Swap "delivery truck" for "moving truck" in the items, starting at the line that contains "The height and" and ending with the last item. Return only those lines with nothing else altered, and omit the pictures.

begin Data section

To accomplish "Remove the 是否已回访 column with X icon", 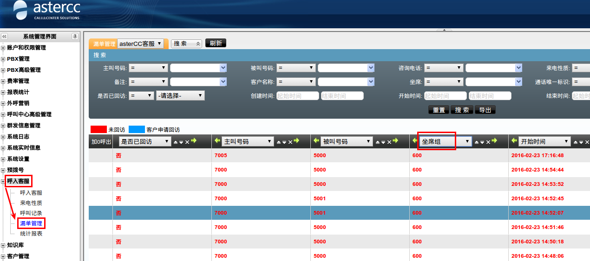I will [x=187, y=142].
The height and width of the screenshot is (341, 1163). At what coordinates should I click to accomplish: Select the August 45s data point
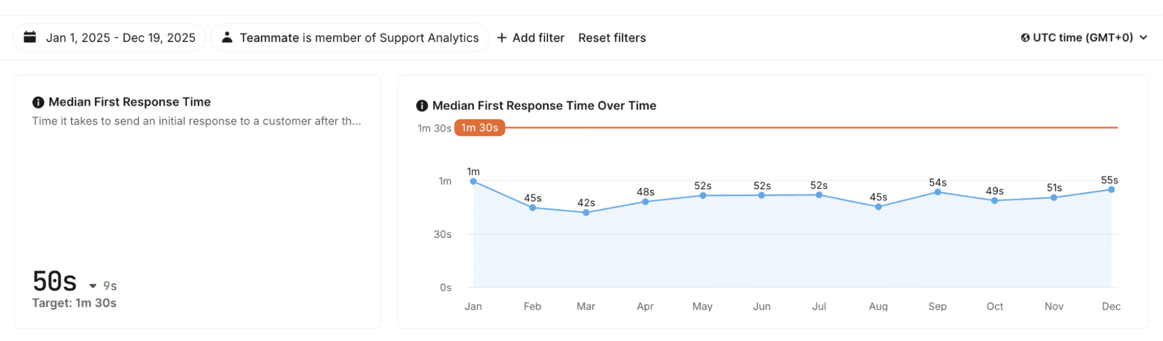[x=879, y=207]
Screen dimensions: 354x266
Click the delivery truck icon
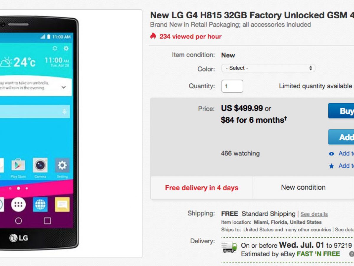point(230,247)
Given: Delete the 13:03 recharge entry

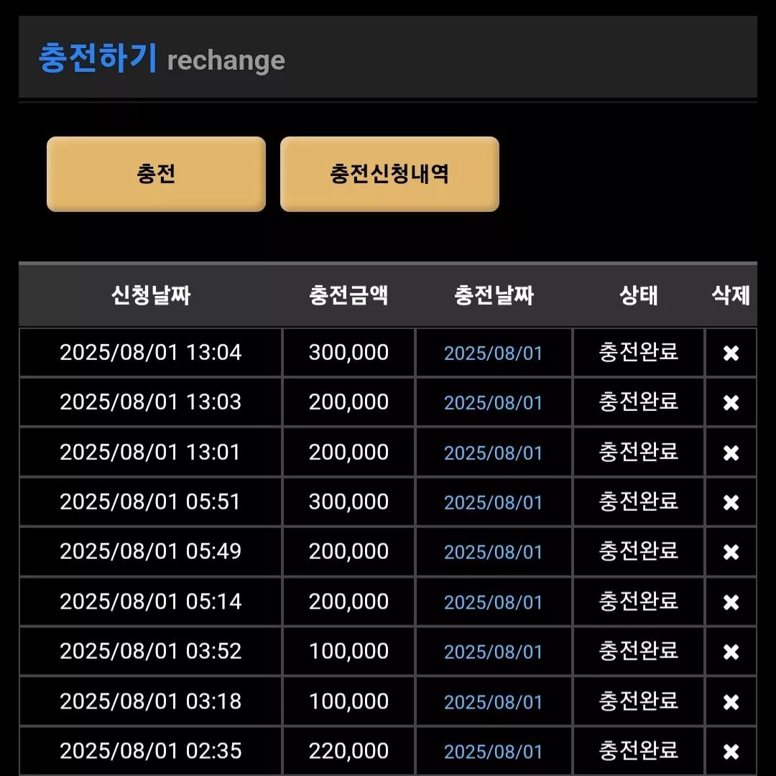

end Data section

== Solution for this problem ==
The height and width of the screenshot is (341, 1163). At what coordinates should I click to accomplish: Select the August 45s data point
[x=879, y=207]
Screen dimensions: 354x266
Click the moving truck icon
point(230,247)
Given: Delete the 13:03 recharge entry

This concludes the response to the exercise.